(Records drawn from a dataset)
-=-=-=-=-

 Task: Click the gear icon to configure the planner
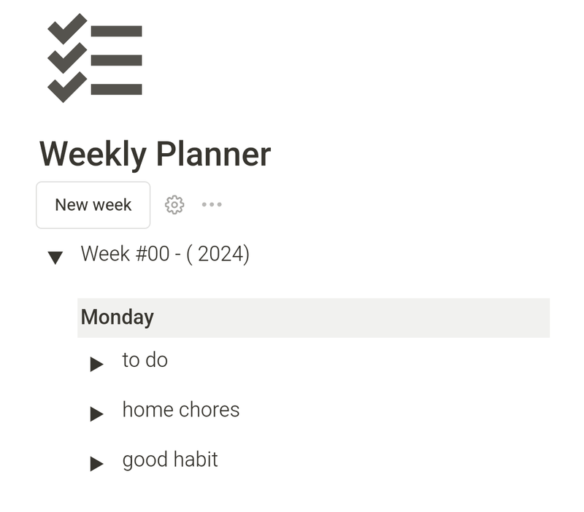tap(174, 204)
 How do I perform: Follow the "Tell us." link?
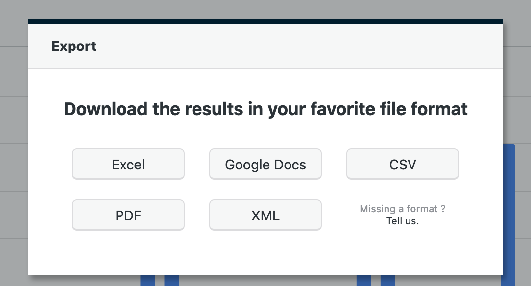coord(403,221)
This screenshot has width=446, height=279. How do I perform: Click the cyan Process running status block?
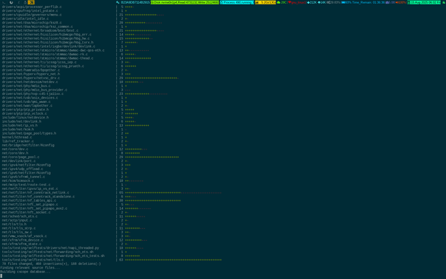pos(237,2)
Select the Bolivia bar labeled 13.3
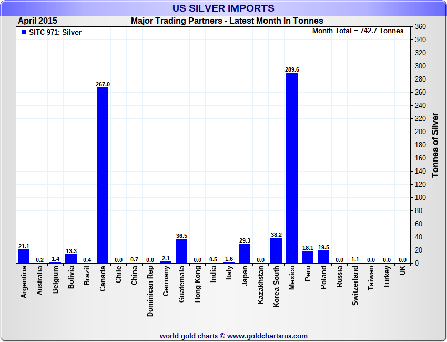The image size is (447, 342). coord(71,258)
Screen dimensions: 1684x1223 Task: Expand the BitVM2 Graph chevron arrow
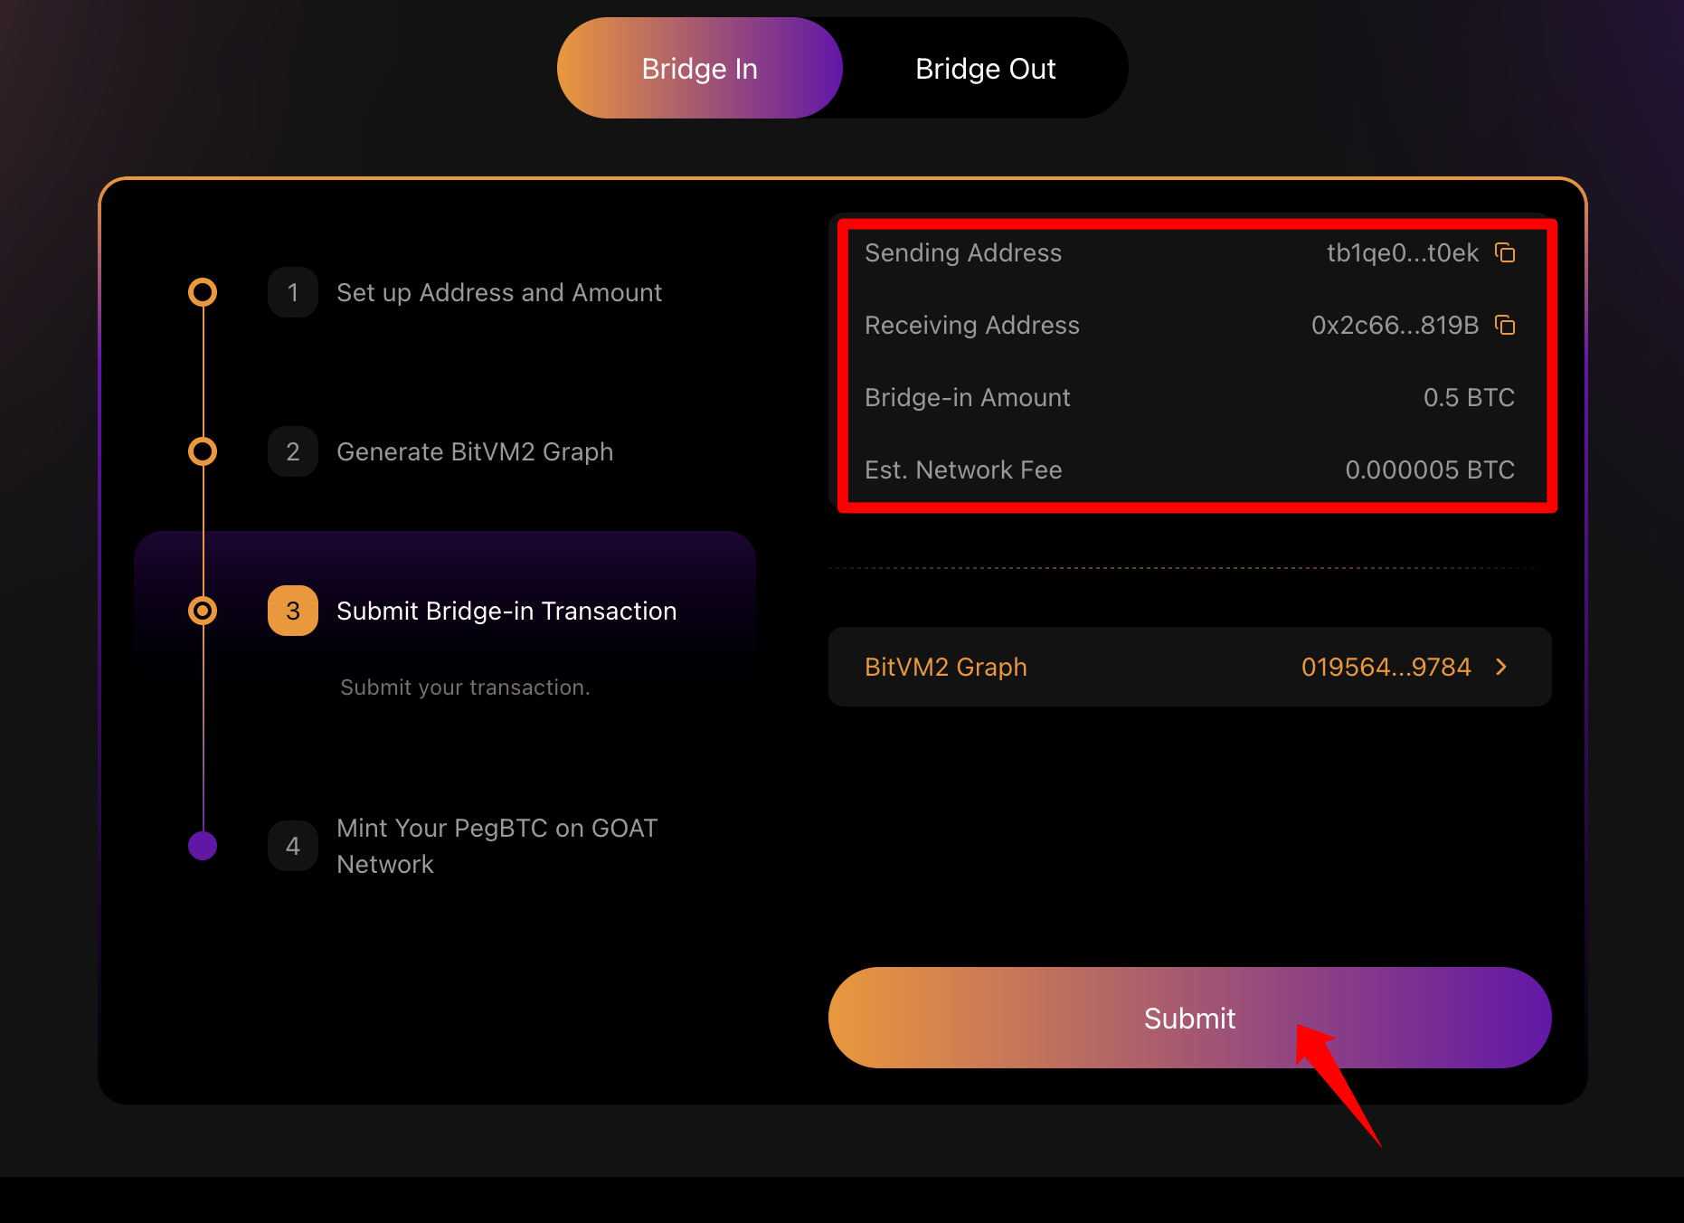coord(1501,667)
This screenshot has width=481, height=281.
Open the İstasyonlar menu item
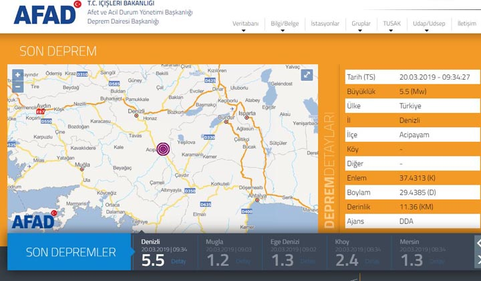click(x=325, y=23)
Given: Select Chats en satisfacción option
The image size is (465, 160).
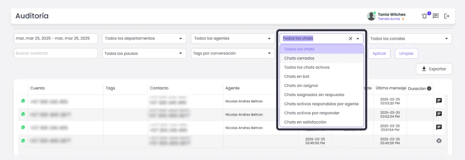Looking at the screenshot, I should click(x=322, y=122).
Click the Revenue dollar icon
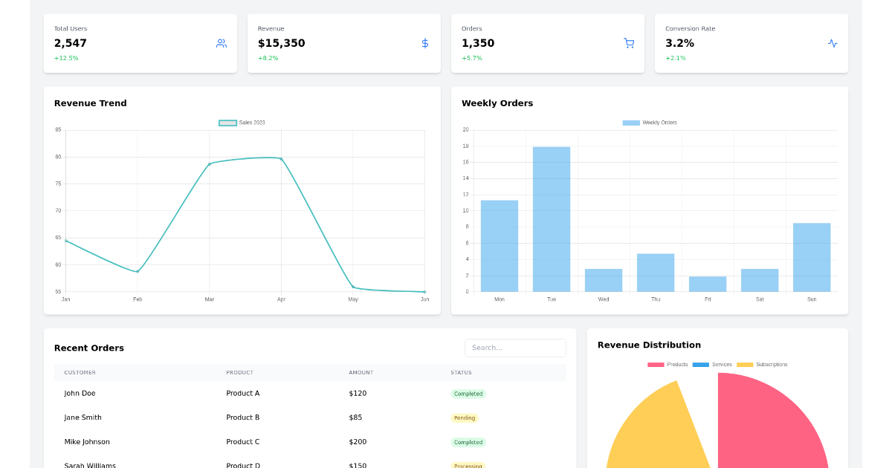This screenshot has width=892, height=468. (x=424, y=43)
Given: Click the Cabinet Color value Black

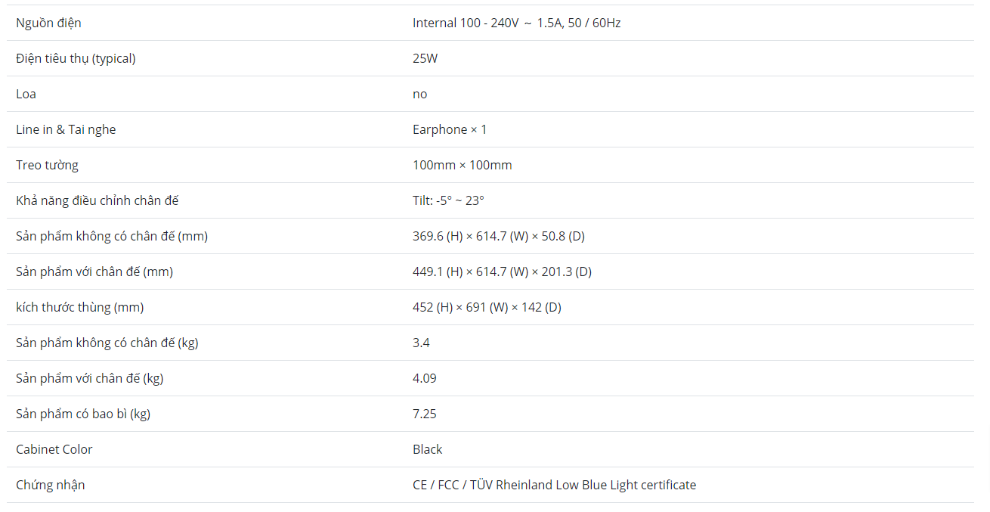Looking at the screenshot, I should (427, 449).
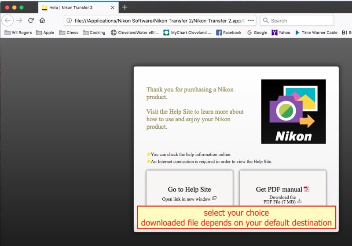
Task: Open the Time Warner Cable bookmark
Action: click(x=316, y=33)
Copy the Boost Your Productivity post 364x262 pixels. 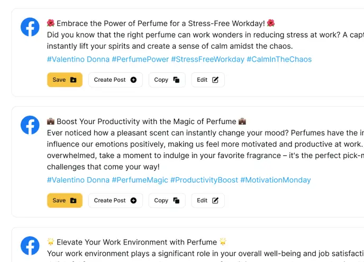(x=167, y=200)
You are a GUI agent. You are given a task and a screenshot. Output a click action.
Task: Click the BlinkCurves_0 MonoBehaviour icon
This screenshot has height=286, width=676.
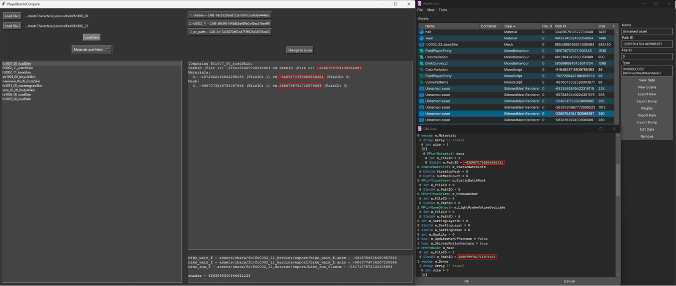(421, 63)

-=-=-=-=-

**What the task asks**
Please copy exactly, and only, the lines from the one that contains "Task: Click the BlinkCurves_0" through the last line of the data above, omitting all pictures.

**Response to this task**
Task: Click the BlinkCurves_0 MonoBehaviour icon
This screenshot has height=286, width=676.
(421, 63)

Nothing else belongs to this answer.